One half-minute later the superintendent would have given much to be safely back with McCloskey and Dawson at the vanishing curve of scrap-heaps. In that half-minute Mr. Brewster had opened the car door, and Lidgerwood had followed him across the threshold.
The comfortable lounging-room of the Nadia was not empty; nor was it peopled by a group of Mr. Brewster’s associates in the copper combine, the alternative upon which Lidgerwood had hopefully hung the “we’s” and the “us’s.”
Seated on a wicker divan drawn out to face one of the wide side-windows were two young women, with a curly-headed, clean-faced young man between them. A little farther along, a rather austere lady, whose pose was of calm superiority to her surroundings, looked up from her magazine to say, as her husband had said: “Why, Howard! are you here?” Just beyond the austere lady, and dozing in his chair, was a white-haired man whose strongly marked features proclaimed him the father of one of the young women on the divan.

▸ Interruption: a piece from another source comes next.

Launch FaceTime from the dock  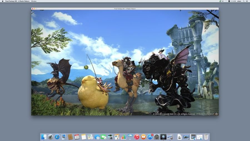point(104,137)
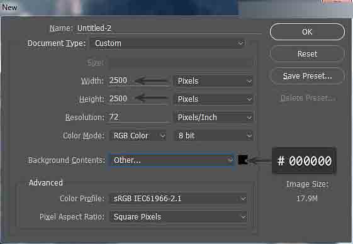Open the RGB Color mode dropdown
Screen dimensions: 353x244
[138, 135]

And in the farthest corner of the open compartment, facing each other companionably in an “S"-shaped double chair, were two other young people—a man and a woman.... Truly, the heavens had fallen! For the young woman filling half of the tete-a-tete chair was that one person whom Lidgerwood would have circled the globe to avoid meeting.
XIII
BITTER-SWEET
Taking his cue from certain passages in the book of painful memories, Lidgerwood meant to obey his first impulse, which prompted him to follow Mr. Brewster to the private office state-room in the forward end of the car, disregarding the couple in the tete-a-tete contrivance. But the triumphantly beautiful young woman in the nearer half of the crooked-backed seat would by no means sanction any such easy solution of the difficulty.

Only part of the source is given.